Manchester United recorded their third straight league win for the first time in nine months on Thursday, as they defeated Leicester City 1-0 in a forgettable encounter at the King Power Stadium. Jadon Sancho netted the only goal of the game midway through a comfortable first half, though Leicester recovered to apply some pressure in the second.
United boss Erik ten Hag named an unchanged lineup for the third consecutive match, meaning Casemiro again started from the bench; new signing Antony was ineligible on the same day as his move from Ajax was formalised. Yet the benefits of consistent selection were apparent throughout a first half in which a confident United dominated possession and took an early lead.
There was little in the way of clear-cut chances, even as United prodded and probed their way around Leicester’s final third, and the opening goal came almost from nothing.

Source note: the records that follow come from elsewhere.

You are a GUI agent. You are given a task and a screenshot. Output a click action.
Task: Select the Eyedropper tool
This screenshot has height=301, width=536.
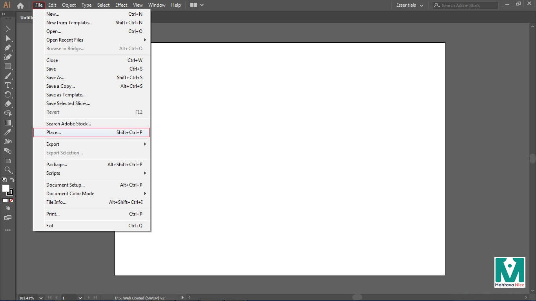pos(8,132)
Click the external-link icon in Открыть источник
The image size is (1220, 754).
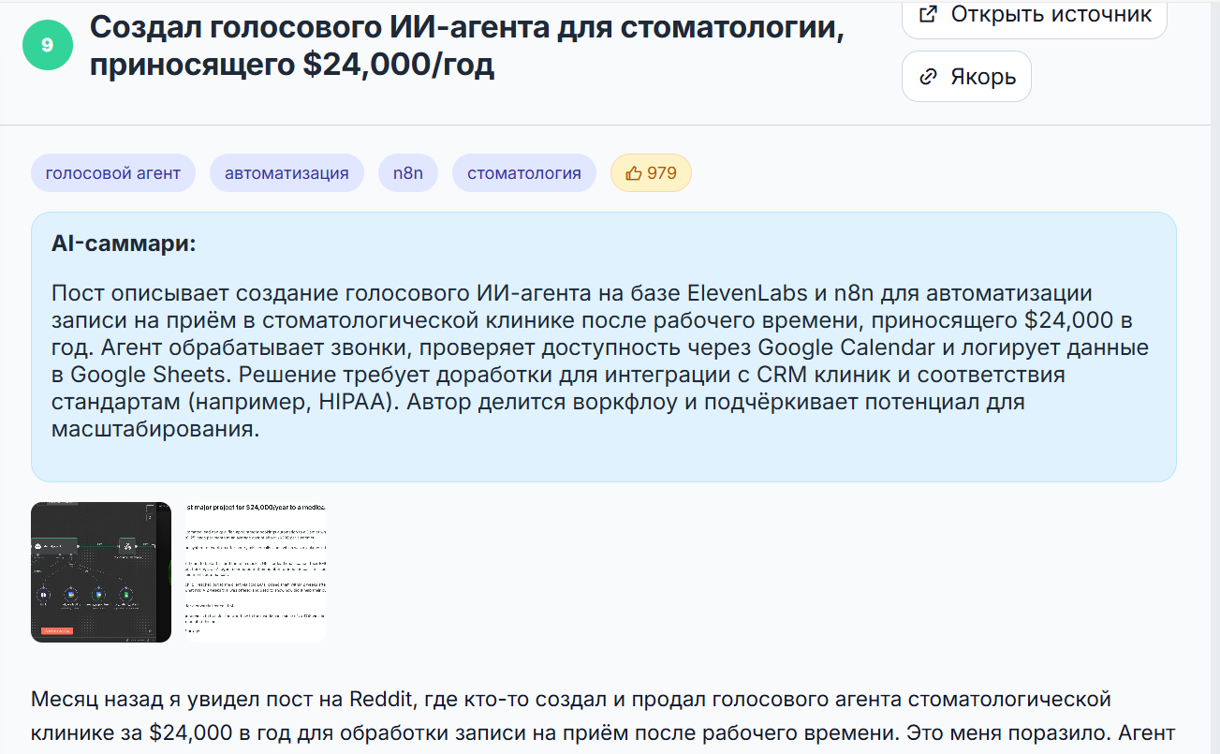point(928,14)
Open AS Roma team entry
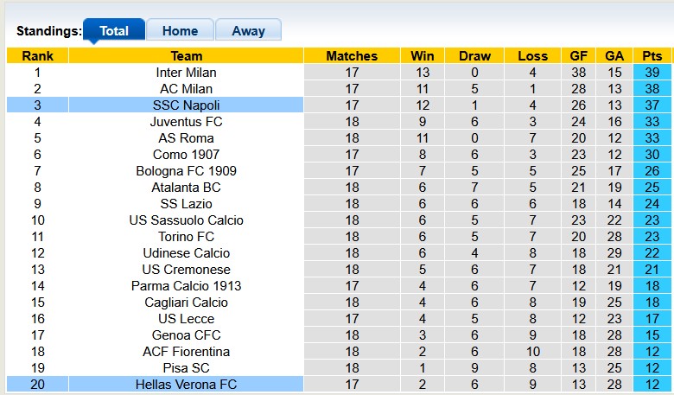Screen dimensions: 674x395 (x=187, y=138)
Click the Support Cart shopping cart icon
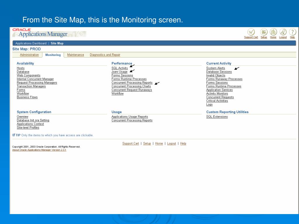299x224 pixels. 251,32
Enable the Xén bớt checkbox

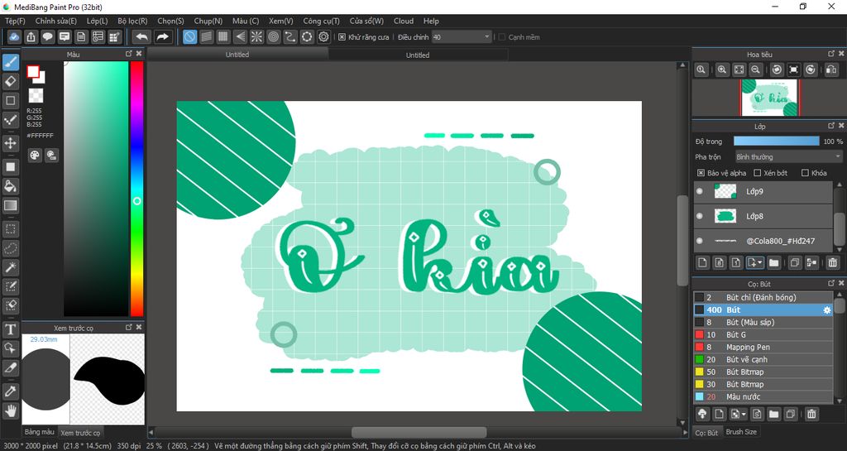coord(758,173)
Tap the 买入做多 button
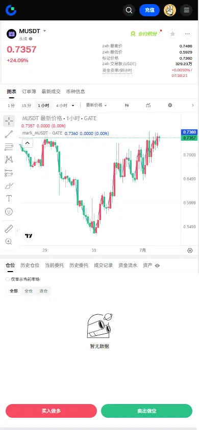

A long clearance from Foxes keeper Danny Ward was snaffled by Diogo Dalot, who spotted Bruno Fernandes lurking free in the right channel. Some lax Leicester defending meant United found themselves three-on-two; Fernandes quickly offloaded to Rashford, who sent Sancho through to round the keeper and slot into an empty net.
From there, United were untroubled to the halftime whistle. They demonstrated some intricate passing and fluid positional play, but lacked a cutting edge. They looked comfortable, and in many ways were, but ten Hag might have been frustrated by his side’s failure to convert their territory into a more convincing scoreboard advantage.
The fragility of United’s lead was underscored just five minutes into the second half, when a dipping James Maddison free-kick was palmed from under the crossbar by a flying David de Gea. The Foxes had started the second half with considerably more urgency than they’d finished the first, and a flurry of set-pieces forced United onto the back foot for the first time.
Ten Hag responded swiftly, introducing Casemiro in place of Anthony Elanga. Cristiano Ronaldo’s introduction followed few minutes later, with goalscorer Sancho making way. Yet Leicester continued to offer the greater attacking threat, with Harvey Barnes posing a particular danger down United’s right. With 10 minutes left, the visitors made a rare foray into Leicester’s half and almost killed the game off, but Jonny Evans made a goal-saving challenge to stop Christian Eriksen tapping in Ronaldo’s square ball.
United’s third and final change was another defensive one, with Fred introduced in place of Rashford. It was another solid but unspectacular performance from Rashford, and one can’t help but wonder whether United might have done more with their possession had they benefited from the injured Anthony Martial’s superior link-up play.
Leicester created a couple of late chances, but United hung on to take the points. There were certainly positives, not least in another solid display from the central defensive pairing of Raphaël Varane and Lisandro Martínez, but this game won’t live long in the memory.